In other studies, a link between young people with mental health issues and DNA'd GP appointments has been seen. In actual fact if someone DNAs an appointment it may signal a mental health problem, which applies whether or not the patient is known to have mental health problems in the past. With this information in mind, it was a factor of interest to research in this audit on cervical smears.

Interventions currently taking place to improve screening rates

In the year 2019-20, 72.2% of eligible women went to screening. In 2019, PHE launched “Cervical Screening Saves Lives campaign to try and boost attendance, after data showed that attendance had fallen to a 20-year low. Some projects that have been implemented on a local level included work with local councils, using social media, displaying information in common public areas, targeted materials for people with learning disabilities, and working with faith groups to reach Black, Asian and minority ethnic groups.

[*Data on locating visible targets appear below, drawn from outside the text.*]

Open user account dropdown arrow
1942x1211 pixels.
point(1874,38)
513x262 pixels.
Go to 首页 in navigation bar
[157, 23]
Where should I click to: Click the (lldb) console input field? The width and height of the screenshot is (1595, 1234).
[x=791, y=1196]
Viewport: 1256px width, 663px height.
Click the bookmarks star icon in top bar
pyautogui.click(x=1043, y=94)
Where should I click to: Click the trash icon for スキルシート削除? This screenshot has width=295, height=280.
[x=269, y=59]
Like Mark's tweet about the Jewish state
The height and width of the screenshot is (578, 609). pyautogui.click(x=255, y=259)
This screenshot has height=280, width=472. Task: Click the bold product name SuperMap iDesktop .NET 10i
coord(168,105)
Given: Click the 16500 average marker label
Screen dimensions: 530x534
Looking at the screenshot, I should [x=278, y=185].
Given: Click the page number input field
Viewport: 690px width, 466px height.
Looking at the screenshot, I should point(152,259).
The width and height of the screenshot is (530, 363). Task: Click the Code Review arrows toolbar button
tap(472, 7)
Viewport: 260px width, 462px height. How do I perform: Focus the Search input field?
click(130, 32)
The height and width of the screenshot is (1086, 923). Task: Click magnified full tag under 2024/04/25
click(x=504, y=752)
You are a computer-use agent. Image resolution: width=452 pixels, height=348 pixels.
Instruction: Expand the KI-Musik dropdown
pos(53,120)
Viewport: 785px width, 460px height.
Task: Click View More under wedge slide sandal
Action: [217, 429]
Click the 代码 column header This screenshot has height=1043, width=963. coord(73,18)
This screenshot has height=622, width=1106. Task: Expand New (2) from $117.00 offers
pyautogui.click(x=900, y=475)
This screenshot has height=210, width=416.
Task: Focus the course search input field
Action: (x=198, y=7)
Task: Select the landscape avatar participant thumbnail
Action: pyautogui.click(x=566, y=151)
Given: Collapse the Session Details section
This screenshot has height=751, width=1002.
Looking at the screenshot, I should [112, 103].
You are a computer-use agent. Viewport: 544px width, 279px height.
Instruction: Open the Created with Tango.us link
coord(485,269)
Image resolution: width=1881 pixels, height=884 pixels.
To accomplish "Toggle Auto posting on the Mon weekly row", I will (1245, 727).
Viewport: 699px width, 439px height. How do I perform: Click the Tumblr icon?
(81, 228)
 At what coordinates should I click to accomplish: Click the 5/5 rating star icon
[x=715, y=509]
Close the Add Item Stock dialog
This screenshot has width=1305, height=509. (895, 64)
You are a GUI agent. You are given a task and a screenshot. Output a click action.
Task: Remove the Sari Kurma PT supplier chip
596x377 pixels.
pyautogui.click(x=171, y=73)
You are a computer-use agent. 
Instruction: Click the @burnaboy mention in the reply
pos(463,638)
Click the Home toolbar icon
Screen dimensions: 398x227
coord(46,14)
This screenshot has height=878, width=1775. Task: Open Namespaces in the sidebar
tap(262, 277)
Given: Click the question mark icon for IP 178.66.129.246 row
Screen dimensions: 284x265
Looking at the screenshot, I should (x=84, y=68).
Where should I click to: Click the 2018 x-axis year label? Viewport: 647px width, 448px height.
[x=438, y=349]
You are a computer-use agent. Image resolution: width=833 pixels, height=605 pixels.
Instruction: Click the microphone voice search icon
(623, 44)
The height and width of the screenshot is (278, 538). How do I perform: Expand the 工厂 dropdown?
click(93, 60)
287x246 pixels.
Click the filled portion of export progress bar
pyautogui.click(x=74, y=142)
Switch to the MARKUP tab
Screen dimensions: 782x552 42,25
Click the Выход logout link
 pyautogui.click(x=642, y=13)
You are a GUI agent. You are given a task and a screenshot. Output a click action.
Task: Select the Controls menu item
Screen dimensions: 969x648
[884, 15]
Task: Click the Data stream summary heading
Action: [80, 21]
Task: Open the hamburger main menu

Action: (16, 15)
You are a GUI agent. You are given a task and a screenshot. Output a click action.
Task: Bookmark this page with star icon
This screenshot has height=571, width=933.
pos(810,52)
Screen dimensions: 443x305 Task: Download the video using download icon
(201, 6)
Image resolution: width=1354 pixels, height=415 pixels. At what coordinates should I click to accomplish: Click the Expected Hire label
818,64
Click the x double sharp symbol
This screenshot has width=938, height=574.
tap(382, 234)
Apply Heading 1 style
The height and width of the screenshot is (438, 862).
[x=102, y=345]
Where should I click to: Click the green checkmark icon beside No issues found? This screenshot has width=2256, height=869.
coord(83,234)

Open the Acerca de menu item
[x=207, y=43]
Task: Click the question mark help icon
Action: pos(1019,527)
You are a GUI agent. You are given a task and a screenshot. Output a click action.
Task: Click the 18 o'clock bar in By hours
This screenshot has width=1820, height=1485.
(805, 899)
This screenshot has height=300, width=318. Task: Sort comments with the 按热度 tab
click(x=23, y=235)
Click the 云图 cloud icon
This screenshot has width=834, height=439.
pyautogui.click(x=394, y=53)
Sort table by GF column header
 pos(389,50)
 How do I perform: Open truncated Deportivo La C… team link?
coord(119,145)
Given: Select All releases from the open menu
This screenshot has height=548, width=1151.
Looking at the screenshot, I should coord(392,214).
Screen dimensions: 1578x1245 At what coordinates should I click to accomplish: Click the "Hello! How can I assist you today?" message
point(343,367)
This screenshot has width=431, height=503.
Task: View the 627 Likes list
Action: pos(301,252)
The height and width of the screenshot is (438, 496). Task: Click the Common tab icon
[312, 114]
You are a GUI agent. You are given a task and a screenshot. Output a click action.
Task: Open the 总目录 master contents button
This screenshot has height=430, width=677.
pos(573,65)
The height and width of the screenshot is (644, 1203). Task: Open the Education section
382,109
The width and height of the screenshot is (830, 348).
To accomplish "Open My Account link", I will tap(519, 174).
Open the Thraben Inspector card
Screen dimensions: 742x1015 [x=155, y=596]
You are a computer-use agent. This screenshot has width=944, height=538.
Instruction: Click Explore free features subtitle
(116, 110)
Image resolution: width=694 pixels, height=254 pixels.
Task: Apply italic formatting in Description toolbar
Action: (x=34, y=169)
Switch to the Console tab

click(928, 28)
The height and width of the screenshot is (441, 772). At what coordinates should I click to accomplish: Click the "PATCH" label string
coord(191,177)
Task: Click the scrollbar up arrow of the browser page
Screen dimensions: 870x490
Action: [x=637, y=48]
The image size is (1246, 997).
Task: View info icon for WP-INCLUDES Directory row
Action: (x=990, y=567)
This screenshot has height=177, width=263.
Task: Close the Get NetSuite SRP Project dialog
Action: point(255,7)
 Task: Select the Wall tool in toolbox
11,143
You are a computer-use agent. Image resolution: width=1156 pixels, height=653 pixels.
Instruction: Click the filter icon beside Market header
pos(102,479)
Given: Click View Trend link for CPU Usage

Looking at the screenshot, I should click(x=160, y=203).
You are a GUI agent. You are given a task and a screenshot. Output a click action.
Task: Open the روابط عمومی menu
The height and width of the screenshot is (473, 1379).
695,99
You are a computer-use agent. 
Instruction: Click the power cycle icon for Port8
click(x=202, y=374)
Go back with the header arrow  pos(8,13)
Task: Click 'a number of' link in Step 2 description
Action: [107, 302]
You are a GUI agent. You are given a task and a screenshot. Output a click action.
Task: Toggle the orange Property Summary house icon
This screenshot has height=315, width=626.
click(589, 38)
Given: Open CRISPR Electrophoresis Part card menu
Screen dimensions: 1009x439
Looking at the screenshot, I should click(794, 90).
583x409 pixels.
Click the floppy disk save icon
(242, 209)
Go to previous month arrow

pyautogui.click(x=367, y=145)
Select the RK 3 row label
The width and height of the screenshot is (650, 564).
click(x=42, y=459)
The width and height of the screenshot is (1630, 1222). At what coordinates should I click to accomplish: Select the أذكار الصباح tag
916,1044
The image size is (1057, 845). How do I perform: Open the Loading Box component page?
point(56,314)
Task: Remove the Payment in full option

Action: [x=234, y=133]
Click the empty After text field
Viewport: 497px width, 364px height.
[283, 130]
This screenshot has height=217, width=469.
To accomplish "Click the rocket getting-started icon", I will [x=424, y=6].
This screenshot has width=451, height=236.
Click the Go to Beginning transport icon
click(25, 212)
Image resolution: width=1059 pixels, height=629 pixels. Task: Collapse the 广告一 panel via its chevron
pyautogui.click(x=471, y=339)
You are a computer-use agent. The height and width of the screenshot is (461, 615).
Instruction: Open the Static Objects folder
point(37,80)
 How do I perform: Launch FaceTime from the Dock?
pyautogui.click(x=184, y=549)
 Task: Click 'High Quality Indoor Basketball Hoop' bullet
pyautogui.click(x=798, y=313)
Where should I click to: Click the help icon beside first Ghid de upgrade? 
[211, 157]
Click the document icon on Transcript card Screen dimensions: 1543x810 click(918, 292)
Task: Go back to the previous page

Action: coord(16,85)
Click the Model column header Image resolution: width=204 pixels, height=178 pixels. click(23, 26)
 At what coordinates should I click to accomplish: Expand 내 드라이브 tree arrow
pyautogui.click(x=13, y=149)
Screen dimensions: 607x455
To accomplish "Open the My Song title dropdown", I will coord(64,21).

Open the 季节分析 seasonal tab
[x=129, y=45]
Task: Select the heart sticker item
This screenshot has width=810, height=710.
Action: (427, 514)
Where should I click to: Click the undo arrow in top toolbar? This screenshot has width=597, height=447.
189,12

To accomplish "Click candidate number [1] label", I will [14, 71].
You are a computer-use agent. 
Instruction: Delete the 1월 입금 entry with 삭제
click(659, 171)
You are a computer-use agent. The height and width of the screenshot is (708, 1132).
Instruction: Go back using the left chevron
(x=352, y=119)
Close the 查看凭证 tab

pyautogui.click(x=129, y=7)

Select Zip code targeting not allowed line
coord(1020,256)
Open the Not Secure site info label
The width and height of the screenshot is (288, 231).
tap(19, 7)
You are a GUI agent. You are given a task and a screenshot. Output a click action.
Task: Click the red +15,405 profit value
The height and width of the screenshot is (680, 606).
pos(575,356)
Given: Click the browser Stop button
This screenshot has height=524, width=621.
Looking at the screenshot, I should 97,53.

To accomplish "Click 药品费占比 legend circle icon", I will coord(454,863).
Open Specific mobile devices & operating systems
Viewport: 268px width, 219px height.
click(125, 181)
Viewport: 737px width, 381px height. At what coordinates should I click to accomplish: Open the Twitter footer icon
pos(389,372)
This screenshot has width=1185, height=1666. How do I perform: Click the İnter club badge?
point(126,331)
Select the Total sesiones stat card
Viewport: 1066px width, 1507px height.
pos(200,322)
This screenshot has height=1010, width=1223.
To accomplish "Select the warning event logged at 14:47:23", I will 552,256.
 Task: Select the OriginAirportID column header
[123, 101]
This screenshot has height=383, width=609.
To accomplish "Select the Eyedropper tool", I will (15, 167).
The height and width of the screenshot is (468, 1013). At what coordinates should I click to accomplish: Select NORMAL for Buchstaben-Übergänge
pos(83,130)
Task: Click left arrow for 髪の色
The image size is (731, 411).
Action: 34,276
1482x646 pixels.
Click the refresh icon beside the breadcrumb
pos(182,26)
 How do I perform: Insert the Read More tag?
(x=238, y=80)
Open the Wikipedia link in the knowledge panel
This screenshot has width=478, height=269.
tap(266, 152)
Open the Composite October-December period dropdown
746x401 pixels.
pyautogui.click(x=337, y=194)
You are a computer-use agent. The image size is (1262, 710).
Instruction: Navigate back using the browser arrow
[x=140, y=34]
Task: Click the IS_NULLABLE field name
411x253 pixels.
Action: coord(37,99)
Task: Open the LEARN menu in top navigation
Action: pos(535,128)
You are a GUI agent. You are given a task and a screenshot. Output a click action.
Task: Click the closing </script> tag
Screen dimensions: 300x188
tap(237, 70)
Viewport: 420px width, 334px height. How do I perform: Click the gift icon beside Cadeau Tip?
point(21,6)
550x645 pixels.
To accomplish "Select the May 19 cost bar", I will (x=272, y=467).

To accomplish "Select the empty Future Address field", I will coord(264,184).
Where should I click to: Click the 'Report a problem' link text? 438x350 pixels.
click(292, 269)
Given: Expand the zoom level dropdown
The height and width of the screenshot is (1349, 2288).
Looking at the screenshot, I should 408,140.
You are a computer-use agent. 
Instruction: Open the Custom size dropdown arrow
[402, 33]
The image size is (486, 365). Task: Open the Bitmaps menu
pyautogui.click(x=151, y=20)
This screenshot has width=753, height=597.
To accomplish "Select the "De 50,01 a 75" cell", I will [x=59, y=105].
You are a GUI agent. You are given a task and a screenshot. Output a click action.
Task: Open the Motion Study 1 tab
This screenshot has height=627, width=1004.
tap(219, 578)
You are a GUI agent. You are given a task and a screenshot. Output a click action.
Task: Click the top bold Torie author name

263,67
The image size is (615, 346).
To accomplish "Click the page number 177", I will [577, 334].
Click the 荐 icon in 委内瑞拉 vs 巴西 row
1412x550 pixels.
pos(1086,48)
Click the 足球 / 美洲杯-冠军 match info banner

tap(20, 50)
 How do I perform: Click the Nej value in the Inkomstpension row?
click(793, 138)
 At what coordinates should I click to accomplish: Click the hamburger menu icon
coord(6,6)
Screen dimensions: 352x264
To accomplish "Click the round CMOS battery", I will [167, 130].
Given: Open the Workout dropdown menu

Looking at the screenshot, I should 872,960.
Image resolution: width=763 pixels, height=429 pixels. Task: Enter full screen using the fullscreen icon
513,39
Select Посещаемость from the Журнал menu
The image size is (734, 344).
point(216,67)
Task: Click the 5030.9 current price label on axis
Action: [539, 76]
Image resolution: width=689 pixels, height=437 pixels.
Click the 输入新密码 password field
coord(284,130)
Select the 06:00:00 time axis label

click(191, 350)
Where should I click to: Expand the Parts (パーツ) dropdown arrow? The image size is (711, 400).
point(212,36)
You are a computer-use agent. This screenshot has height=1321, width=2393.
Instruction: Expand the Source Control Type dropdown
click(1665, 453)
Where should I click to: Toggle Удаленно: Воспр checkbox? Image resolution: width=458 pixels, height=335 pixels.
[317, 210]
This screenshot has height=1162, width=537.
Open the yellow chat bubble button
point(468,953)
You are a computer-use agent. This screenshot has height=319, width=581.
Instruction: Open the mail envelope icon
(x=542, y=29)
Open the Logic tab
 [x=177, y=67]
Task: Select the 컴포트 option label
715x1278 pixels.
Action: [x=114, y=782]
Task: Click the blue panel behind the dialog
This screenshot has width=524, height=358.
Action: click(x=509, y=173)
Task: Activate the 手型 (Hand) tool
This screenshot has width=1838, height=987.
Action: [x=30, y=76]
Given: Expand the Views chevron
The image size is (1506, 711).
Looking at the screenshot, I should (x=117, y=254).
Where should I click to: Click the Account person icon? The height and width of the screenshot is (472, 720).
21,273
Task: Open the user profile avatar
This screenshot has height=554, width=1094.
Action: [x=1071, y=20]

Increasing the accessibility to screening by doing early morning, late night, and weekend screening. Following up with people who DNA, providing training to all healthcare workers on how they can positively promote smears and encourage to signpost in other appointments. Providing leaflets on smears in languages commonly spoke in that area and access to interpreters. Practice cancer champions who would go through contacting non-attenders and create pop ups on SystemOne.